=== TEXTE DE LA PAGE ===
Mise en œuvre et disponibilité généralisée de la réduction des méfaits

La réduction des méfaits est une priorité pour la plupart des organisations de la société civile œuvrant dans le domaine des drogues. Les services de réduction des méfaits devraient être largement disponibles et librement accessibles à tous les usagers de drogues, indépendamment de leur nationalité, de leur origine ethnique, de leur âge, de leur sexe, de leur situation sociale ou de toute autre caractéristique démographique. Des matériels d'injection et des seringues stériles devraient être mis à disposition de tous les usagers de drogues, y compris les personnes incarcérées. La mise à disposition de la Naloxone en tant qu’outil de prévention de la mort par surdose est jugée cruciale, et il est nécessaire de faire davantage d’efforts dans ce sens. (…)

Préoccupations relatives au financement des services de traitement, de prévention et autres à l’attention des usagers de drogues

Au plan mondial, les financements disponibles pour les programmes de réduction des méfaits, les services de traitement et les programmes de prévention scientifiquement validés manquent cruellement. Ces contraintes financières sont une limite à la disponibilité et à l'accessibilité de ces services de santé pour les usagers de drogues (…)

(Entrées de la collection)
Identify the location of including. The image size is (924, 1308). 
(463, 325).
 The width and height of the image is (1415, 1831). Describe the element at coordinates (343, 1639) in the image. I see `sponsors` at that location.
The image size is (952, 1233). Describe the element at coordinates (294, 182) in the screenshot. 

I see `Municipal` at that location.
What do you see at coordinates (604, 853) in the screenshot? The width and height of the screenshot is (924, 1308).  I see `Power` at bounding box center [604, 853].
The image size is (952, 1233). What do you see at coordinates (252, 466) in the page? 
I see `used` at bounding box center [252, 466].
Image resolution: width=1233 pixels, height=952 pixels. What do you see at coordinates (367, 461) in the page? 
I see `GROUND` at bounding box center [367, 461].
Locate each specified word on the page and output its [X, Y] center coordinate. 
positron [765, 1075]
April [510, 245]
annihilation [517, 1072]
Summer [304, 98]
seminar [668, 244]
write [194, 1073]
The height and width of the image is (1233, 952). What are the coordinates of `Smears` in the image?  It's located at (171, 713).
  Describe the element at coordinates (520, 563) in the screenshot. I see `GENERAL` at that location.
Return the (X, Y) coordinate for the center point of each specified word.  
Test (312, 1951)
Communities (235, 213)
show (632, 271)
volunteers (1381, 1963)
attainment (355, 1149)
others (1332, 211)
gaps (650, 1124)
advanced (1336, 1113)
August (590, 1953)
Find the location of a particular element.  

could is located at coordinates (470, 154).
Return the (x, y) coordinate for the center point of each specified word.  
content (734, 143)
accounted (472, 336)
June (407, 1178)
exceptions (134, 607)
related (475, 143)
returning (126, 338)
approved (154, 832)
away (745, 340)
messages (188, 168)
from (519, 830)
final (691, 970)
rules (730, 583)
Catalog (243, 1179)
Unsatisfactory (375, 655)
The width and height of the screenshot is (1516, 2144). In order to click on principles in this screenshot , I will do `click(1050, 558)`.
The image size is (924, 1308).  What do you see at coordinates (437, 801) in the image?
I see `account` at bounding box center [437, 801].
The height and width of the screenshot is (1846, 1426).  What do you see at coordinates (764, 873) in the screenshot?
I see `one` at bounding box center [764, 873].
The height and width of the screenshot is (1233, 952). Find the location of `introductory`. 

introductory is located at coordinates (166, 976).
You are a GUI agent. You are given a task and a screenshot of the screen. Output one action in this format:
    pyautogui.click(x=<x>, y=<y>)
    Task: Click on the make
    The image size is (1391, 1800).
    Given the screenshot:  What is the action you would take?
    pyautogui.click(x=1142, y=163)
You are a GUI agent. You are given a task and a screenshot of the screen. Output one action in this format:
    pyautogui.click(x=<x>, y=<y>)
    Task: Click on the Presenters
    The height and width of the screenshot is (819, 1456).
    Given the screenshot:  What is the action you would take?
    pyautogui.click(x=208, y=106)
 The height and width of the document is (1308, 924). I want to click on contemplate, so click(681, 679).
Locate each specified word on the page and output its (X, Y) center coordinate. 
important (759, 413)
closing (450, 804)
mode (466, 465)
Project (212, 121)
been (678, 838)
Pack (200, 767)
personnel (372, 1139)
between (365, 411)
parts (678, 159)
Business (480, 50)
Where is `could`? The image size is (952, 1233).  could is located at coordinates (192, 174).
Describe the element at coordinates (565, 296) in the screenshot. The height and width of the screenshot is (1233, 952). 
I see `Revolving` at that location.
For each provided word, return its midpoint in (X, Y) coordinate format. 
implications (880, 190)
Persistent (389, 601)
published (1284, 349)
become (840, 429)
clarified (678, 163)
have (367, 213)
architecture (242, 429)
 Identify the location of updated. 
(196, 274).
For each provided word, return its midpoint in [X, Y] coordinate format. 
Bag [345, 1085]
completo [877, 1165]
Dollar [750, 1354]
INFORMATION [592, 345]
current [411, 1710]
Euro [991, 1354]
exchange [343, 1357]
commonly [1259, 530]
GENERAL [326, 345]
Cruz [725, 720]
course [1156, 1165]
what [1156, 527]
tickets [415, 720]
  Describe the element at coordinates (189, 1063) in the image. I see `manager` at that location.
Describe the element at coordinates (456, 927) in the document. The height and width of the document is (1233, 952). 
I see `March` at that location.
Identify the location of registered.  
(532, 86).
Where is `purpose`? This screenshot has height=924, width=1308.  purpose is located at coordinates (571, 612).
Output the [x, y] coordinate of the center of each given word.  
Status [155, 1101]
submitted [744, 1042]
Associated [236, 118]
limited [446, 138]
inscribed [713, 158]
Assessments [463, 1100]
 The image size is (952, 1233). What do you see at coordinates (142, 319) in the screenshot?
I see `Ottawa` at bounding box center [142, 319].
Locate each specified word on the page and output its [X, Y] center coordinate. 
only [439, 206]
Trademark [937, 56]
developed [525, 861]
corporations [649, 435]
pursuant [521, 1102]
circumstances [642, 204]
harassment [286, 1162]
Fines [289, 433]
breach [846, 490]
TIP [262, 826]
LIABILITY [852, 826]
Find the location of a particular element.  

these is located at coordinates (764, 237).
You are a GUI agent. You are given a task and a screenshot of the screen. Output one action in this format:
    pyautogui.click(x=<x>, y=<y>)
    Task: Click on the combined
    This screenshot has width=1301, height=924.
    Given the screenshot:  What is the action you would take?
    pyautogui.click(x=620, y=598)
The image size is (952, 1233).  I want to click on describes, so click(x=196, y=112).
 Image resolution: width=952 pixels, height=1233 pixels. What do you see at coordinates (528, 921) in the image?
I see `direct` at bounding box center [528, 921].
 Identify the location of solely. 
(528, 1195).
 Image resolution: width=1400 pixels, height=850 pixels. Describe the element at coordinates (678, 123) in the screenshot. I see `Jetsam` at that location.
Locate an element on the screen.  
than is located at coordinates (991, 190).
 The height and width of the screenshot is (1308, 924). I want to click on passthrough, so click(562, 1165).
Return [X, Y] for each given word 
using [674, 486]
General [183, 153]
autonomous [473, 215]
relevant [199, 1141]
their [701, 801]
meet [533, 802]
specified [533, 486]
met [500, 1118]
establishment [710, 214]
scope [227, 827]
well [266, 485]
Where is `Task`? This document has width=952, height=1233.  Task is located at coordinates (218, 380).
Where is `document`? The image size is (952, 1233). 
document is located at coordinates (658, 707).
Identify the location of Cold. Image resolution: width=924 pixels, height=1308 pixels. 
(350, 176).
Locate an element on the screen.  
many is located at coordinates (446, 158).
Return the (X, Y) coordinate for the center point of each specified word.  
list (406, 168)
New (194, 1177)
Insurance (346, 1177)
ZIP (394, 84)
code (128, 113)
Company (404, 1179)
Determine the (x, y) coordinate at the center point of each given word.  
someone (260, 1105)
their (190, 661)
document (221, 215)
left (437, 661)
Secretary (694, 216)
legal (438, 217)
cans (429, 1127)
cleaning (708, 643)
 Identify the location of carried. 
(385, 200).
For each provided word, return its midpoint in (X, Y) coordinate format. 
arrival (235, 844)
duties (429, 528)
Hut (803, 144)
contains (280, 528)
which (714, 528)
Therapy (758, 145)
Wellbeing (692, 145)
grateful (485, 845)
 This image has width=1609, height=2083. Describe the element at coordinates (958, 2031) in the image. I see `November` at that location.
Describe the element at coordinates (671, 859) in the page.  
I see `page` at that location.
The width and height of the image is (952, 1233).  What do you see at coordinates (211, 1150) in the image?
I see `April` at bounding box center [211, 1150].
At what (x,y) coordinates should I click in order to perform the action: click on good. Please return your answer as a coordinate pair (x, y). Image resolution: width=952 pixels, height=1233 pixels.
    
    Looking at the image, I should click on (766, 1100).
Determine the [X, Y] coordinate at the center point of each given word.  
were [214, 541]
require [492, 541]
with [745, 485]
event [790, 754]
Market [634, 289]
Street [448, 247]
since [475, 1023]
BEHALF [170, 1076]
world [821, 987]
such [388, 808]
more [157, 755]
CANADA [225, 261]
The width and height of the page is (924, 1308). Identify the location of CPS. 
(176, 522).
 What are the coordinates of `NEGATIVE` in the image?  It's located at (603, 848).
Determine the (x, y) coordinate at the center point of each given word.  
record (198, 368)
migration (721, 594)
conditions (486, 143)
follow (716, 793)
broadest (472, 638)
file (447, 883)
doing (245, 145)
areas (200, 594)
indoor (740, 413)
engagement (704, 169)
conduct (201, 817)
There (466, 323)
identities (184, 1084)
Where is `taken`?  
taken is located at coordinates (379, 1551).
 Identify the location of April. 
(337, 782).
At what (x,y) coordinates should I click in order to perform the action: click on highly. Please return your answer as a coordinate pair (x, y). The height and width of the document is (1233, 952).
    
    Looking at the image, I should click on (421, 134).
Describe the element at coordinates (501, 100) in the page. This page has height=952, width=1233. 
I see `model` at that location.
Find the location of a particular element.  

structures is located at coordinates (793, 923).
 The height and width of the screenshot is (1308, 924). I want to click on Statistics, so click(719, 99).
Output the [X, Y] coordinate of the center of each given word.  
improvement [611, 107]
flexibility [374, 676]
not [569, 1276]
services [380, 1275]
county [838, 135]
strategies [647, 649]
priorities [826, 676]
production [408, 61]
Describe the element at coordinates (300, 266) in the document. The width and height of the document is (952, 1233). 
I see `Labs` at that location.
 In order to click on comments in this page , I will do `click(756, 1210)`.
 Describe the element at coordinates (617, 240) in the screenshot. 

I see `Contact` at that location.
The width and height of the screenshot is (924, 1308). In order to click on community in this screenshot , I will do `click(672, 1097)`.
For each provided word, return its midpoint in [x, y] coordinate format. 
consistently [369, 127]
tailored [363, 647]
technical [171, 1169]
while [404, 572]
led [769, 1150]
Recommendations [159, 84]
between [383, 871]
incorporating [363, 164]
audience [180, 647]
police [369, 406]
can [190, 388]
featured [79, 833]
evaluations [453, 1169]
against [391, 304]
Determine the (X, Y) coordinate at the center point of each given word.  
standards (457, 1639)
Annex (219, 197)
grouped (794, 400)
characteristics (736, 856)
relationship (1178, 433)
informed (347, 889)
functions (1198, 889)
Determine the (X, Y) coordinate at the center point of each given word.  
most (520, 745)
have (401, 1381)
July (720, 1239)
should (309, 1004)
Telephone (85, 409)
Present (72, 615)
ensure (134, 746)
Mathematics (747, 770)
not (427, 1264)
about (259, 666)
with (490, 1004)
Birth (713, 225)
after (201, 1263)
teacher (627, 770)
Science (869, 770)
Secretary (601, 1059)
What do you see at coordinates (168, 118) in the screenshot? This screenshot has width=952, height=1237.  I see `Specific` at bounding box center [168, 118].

=== CONSIGNE ===
Veuillez extraire du texte sur la réduction des méfaits le passage situé entre « La réduction des méfaits est » et « ce sens. (…) », ces deux bornes comprises.

=== RÉSULTAT DE L'EXERCICE ===
La réduction des méfaits est une priorité pour la plupart des organisations de la société civile œuvrant dans le domaine des drogues. Les services de réduction des méfaits devraient être largement disponibles et librement accessibles à tous les usagers de drogues, indépendamment de leur nationalité, de leur origine ethnique, de leur âge, de leur sexe, de leur situation sociale ou de toute autre caractéristique démographique. Des matériels d'injection et des seringues stériles devraient être mis à disposition de tous les usagers de drogues, y compris les personnes incarcérées. La mise à disposition de la Naloxone en tant qu’outil de prévention de la mort par surdose est jugée cruciale, et il est nécessaire de faire davantage d’efforts dans ce sens. (…)